El presidente de la FIFA, Gianni Infantino, ofreció una conferencia de prensa en el Estadio Azteca de México en la víspera del partido inaugural del Mundial 2026 entre México y Sudáfrica. En un tono que buscaba calmar las aguas, Infantino instó a «relajarse» frente a las controversias que rodean al torneo más importante del fútbol internacional, una declaración que no tardó en generar diversas reacciones.
Del arbitraje somalí a Irán: controversias antes del pitazo inicial
Uno de los episodios más críticos ocurrió con el árbitro somalí Omar Artan, quien fue denegado de entrada a Estados Unidos tras ser retenido durante un interrogatorio de 11 horas en el Aeropuerto Internacional de Miami. Las autoridades estadounidenses justificaron su decisión alegando supuestos vínculos de Artan con organizaciones terroristas, un desenlace que ha frustrado el camino profesional de uno de los árbitros más destacados de África. Respecto a este caso, Infantino calificó el incidente como «desafortunado» y minimizó la posibilidad de que la FIFA influyera en tal decisión. «No lo controlamos todo. Lo intentamos, discutimos, hablamos… pero, a veces, simplemente hay que relajarse», afirmó.

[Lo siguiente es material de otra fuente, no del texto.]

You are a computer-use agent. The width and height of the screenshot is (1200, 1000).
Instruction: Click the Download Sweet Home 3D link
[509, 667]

Otro foco de conflicto ha sido la participación de Irán, cuyo equipo se vio forzado a trasladar su base a México después de que las autoridades estadounidenses cancelaran las entradas para sus aficionados y denegaran visados a parte de su delegación. Pese a las complicaciones, Infantino defendió las gestiones realizadas por la FIFA, declarando que «no sé quién más habría sido capaz de garantizar que Irán pudiera venir a jugar en estas circunstancias».
El papel de Donald Trump y la política migratoria
El desarrollo del torneo ha puesto de manifiesto las tensiones entre el ámbito deportivo y las políticas migratorias de Estados Unidos bajo el gobierno de Donald Trump. En lugar de cuestionar los obstáculos generados por estas políticas, Infantino elogió el rol que Trump ha jugado en la organización del Mundial, al afirmar que sin su compromiso, el evento no hubiera sido posible en gran medida. Según Infantino, «entendió inmediatamente la magnitud del Mundial, su impacto, y dio instrucciones a la administración para ayudar y asistir».

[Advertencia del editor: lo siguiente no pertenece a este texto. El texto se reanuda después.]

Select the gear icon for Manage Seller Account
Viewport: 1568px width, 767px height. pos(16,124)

Esta defensa de Trump y su gobierno se produjo en un contexto de críticas hacia la FIFA por, supuestamente, no haber conseguido concesiones significativas que garantizaran una mayor flexibilidad en la entrada al país para delegaciones y aficionados de diversas naciones. Al ser consultado sobre este tema, Infantino argumentó que «la seguridad está por encima de todo» y que la FIFA no puede «mandar sobre los gobiernos y las fuerzas policiales».
Precios de entradas y accesibilidad
Otras críticas lanzadas contra la FIFA se relacionaron con el elevado costo de las entradas para los partidos del Mundial. Diversos aficionados y fiscales generales de estados como California y Nueva York han señalado supuestas irregularidades en los precios, acusando a la organización de haberlos manipulado y de excluir a diversos sectores del público. Infantino, sin embargo, se mantuvo firme en su postura: «Comprobamos lo que hacemos con los mejores abogados, con los mejores expertos. Si hacemos algo mal, probablemente todos los que venden entradas en Norteamérica también estén haciendo algo mal».
El presidente también defendió la estructura de precios argumentando que era adecuada para el mercado norteamericano debido a una demanda «sin precedentes». Sin embargo, esto no ha apagado las críticas de quienes señalan que los elevados costos han dejado fuera a muchos fanáticos que deseaban asistir a los encuentros en vivo.
Un Mundial en medio de tensiones
El Mundial 2026, el primero en la historia repartido entre tres países (Estados Unidos, México y Canadá), ha estado marcado por una serie de tensiones diplomáticas, sociales y económicas mucho antes de su inicio. Las declaraciones de Infantino, que intentaron proyectar tranquilidad, han puesto de manifiesto la compleja interacción entre la política global, los deportes y los intereses económicos que coexisten en el evento deportivo más visto del mundo. La pregunta de si la FIFA puede o debe hacer más frente a estos desafíos sigue siendo un tema de debate internacional que, hasta el momento, no parece tener una respuesta clara.